Hopsworks documentation includes user guides, feature store documentation and an administration guide. We also include concepts to help user navigates the abstractions and logics of the feature stores and MLOps in general:
- Feature Store: https://docs.hopsworks.ai/3.0/concepts/fs/
- Projects: https://docs.hopsworks.ai/3.0/concepts/projects/governance/
- MLOps: https://docs.hopsworks.ai/3.0/concepts/mlops/prediction_services/
Hopsworks API documentation is divided in 3 categories; Hopsworks API covers project level APIs, Feature Store API covers feature groups, feature views and connectors, and finally MLOps API covers Model Registry, serving and deployment.
- Hopsworks API - https://docs.hopsworks.ai/hopsworks-api/3.0.1/generated/api/connection/
- Feature Store API - https://docs.hopsworks.ai/feature-store-api/3.0.0/generated/api/connection_api/
- MLOps API - https://docs.hopsworks.ai/machine-learning-api/3.0.0/generated/connection_api/
Most of the tutorials require you to have at least an account on app.hopsworks.ai. You can explore the dedicated https://github.com/logicalclocks/hopsworks-tutorials repository containing our tutorials or jump directly in one of the existing use cases:
- Fraud (batch): https://github.com/logicalclocks/hopsworks-tutorials/tree/master/fraud_batch
- Fraud (online): https://github.com/logicalclocks/hopsworks-tutorials/tree/master/fraud_online
- Churn prediction https://github.com/logicalclocks/hopsworks-tutorials/tree/master/churn
Hopsworks provides projects as a secure sandbox in which teams can collaborate and share ML assets. Hopsworks' unique multi-tenant project model even enables sensitive data to be stored in a shared cluster, while still providing fine-grained sharing capabilities for ML assets across project boundaries. Projects can be used to structure teams so that they have end-to-end responsibility from raw data to managed features and models. Projects can also be used to create development, staging, and production environments for data teams. All ML assets support versioning, lineage, and provenance provide all Hopsworks users with a complete view of the MLOps life cycle, from feature engineering through model serving.
Hopsworks provides development tools for Data Science, including conda environments for Python, Jupyter notebooks, jobs, or even notebooks as jobs. You can build production pipelines with the bundled Airflow, and even run ML training pipelines with GPUs in notebooks on Airflow. You can train models on as many GPUs as are installed in a Hopsworks cluster and easily share them among users. You can also run Spark, Spark Streaming, or Flink programs on Hopsworks, with support for elastic workers in the cloud (add/remove workers dynamically).
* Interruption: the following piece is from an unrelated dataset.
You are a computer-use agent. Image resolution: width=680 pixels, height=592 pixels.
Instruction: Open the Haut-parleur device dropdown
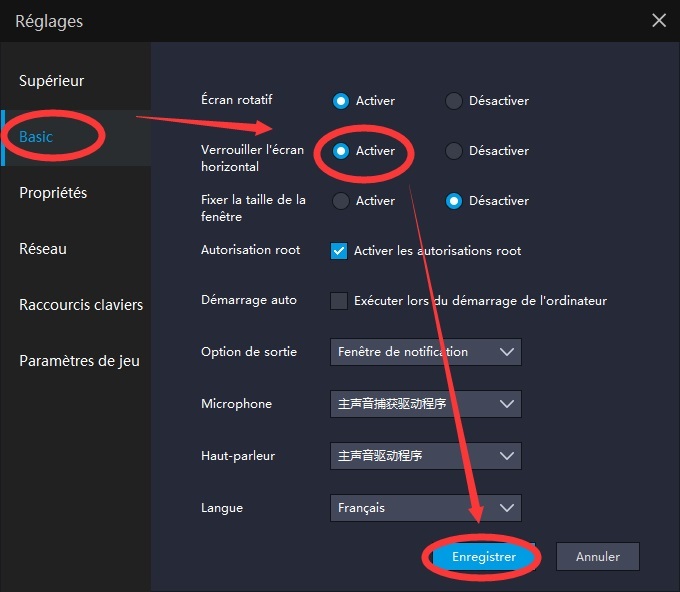click(425, 456)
Hopsworks is available as a both managed platform in the cloud on AWS, Azure, and GCP, and can be installed on any Linux-based virtual machines (Ubuntu/Redhat compatible), even in air-gapped data centers. Hopsworks is also available as a serverless platform that manages and serves both your features and models.
We are building the most complete and modular ML platform available in the market, and we count on your support to continuously improve Hopsworks. Feel free to give us suggestions, report bugs and add features to our library anytime.
- Ask questions and give us feedback in the Hopsworks Community
- Join our Public Slack Channel
- Follow us on Twitter
- Check out all our latest product releases
Hopsworks is available under the AGPL-V3 license. In plain English this means that you are free to use Hopsworks and even build paid services on it, but if you modify the source code, you should also release back your changes and any systems built around it as AGPL-V3.